TASK BRIEF
Reproduce the data below line for line without changing anything, and leave out the pictures.
BEGIN
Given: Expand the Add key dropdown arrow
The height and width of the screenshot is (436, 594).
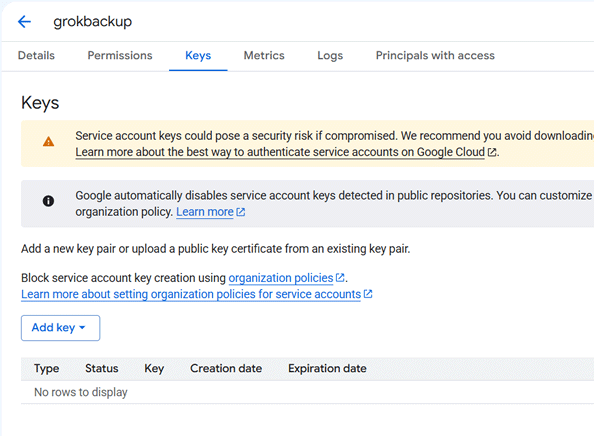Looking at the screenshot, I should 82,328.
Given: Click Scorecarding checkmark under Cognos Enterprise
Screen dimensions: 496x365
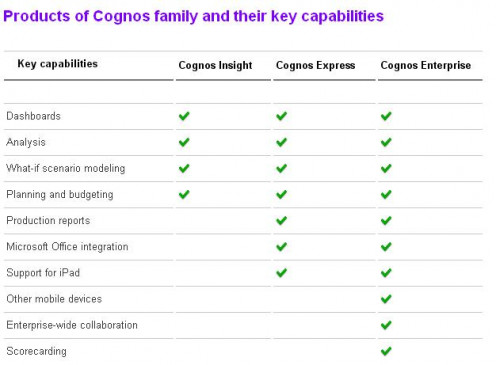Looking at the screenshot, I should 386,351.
END
TASK RESPONSE
Given: Expand the Add key dropdown arrow
The height and width of the screenshot is (436, 594).
Looking at the screenshot, I should 82,328.
Given: Click Scorecarding checkmark under Cognos Enterprise
Screen dimensions: 496x365
Looking at the screenshot, I should 386,351.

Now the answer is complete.